How to complete this task:
Below are the records; give again exactly the lines that run from the one with "The height and width of the screenshot is (784, 1557)." through the last line.

(Items from a dataset)
──────────

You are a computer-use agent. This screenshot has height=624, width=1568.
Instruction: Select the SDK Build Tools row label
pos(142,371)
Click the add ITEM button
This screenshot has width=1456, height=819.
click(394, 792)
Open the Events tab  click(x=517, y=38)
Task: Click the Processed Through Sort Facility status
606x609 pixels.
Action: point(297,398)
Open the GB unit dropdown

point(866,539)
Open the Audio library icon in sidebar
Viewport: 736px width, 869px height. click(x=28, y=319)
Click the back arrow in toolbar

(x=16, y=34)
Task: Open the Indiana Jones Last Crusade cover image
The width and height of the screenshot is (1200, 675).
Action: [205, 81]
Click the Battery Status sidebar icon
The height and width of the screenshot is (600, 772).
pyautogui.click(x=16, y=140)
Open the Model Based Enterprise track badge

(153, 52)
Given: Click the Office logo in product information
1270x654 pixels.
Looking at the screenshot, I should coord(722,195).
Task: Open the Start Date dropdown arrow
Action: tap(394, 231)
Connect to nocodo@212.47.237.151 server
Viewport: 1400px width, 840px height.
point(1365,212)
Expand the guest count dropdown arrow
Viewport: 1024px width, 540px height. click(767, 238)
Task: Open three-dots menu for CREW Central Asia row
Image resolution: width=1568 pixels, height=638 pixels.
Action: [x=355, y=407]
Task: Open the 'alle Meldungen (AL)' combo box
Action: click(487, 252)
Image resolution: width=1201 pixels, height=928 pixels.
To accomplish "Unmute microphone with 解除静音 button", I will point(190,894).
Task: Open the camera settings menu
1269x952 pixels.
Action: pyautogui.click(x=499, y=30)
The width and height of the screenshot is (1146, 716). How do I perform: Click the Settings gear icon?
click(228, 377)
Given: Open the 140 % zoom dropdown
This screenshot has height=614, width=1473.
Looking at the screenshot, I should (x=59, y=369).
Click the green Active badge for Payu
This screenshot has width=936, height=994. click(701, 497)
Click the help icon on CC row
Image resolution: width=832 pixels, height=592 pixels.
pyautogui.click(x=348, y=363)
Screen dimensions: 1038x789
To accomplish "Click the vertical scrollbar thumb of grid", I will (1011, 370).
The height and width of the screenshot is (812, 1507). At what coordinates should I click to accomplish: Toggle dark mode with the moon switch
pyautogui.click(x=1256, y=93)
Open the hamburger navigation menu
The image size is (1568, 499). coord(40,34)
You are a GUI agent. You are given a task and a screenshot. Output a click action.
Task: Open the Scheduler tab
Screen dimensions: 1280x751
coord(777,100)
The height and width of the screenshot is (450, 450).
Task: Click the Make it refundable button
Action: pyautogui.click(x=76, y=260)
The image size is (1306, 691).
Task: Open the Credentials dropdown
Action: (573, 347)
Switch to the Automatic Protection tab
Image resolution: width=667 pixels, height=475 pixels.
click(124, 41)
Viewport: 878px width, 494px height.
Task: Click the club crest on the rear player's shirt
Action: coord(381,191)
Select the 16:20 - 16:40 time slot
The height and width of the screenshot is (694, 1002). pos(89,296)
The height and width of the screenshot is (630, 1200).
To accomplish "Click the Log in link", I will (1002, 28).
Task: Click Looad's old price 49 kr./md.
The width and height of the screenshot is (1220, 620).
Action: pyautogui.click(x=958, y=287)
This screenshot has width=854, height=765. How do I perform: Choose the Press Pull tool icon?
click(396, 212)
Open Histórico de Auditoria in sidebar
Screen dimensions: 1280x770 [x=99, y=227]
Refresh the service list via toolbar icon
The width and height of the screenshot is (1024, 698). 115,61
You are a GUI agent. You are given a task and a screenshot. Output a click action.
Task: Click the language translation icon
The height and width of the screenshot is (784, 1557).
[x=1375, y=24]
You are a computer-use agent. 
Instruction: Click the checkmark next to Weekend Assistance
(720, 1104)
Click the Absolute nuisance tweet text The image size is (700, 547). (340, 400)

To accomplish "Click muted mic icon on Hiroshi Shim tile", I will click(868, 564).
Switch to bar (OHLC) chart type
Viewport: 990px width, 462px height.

──────────

Solved problem:
The height and width of the screenshot is (784, 1557).
[x=1375, y=24]
You are a computer-use agent. 
Instruction: Click the checkmark next to Weekend Assistance
(720, 1104)
Click the Absolute nuisance tweet text The image size is (700, 547). (340, 400)

To accomplish "Click muted mic icon on Hiroshi Shim tile", I will click(868, 564).
Switch to bar (OHLC) chart type
Viewport: 990px width, 462px height.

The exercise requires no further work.